TASK ITEM :: Given the records below, would you repeat exactly the lines that begin at the one containing "پتروشیمی مروارید (434, 2432)" and end at the one containing "پتروشیمی بندر امام؛", inclusive?

WORKING DATA ::
# # # #

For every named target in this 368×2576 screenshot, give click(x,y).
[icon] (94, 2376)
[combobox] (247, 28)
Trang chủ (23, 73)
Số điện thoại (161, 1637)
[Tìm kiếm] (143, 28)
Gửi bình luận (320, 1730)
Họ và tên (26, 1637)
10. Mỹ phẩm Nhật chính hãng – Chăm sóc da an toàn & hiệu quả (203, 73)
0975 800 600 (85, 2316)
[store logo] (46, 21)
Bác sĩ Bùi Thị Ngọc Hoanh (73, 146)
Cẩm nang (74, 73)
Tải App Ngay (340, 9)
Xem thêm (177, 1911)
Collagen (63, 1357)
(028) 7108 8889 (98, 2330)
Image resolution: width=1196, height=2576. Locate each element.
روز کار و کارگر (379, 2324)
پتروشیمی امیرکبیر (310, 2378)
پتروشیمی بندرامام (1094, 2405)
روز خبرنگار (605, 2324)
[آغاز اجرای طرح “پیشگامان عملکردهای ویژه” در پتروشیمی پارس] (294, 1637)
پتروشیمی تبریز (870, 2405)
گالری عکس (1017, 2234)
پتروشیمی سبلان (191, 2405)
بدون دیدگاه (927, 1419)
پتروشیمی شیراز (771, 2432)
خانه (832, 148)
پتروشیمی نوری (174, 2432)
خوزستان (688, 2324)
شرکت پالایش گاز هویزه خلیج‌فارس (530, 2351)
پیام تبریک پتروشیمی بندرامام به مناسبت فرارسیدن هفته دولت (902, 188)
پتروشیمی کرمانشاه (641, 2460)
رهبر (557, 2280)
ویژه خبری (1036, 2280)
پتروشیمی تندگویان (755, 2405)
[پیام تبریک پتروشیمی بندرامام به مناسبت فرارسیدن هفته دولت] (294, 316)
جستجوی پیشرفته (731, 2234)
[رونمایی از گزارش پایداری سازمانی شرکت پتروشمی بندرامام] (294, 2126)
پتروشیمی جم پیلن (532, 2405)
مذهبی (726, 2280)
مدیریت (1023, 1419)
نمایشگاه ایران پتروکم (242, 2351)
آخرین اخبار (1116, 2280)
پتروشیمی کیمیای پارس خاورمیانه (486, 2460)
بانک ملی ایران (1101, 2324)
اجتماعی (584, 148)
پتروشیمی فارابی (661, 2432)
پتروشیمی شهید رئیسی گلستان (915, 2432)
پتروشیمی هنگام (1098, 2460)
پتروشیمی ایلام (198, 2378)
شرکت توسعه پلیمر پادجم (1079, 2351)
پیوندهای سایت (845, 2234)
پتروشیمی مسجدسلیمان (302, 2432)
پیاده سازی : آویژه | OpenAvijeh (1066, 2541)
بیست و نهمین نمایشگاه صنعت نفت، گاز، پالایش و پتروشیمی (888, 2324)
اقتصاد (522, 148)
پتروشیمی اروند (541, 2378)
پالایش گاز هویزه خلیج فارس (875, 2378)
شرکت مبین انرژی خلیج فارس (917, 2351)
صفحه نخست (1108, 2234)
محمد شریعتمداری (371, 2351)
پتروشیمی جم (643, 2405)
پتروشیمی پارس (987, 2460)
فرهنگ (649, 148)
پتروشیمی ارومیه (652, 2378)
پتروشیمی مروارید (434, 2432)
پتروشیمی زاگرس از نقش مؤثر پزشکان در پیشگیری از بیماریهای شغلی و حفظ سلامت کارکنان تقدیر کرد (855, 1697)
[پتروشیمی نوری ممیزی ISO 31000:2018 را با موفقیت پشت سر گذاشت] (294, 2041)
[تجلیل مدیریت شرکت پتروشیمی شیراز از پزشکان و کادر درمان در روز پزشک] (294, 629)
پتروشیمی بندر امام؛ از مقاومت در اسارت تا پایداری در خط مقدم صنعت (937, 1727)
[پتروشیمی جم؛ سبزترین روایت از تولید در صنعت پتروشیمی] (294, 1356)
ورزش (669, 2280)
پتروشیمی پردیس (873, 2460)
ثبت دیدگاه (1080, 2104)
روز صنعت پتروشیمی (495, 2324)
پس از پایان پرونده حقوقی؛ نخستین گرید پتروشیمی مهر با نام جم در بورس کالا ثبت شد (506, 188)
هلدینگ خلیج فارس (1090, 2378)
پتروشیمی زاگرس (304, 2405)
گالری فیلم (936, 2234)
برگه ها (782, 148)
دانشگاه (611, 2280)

# # # #

SOLUTION ::
پتروشیمی مروارید (434, 2432)
پتروشیمی زاگرس از نقش مؤثر پزشکان در پیشگیری از بیماریهای شغلی و حفظ سلامت کارکنان تقدیر کرد (855, 1697)
[پتروشیمی نوری ممیزی ISO 31000:2018 را با موفقیت پشت سر گذاشت] (294, 2041)
[تجلیل مدیریت شرکت پتروشیمی شیراز از پزشکان و کادر درمان در روز پزشک] (294, 629)
پتروشیمی بندر امام؛ از مقاومت در اسارت تا پایداری در خط مقدم صنعت (937, 1727)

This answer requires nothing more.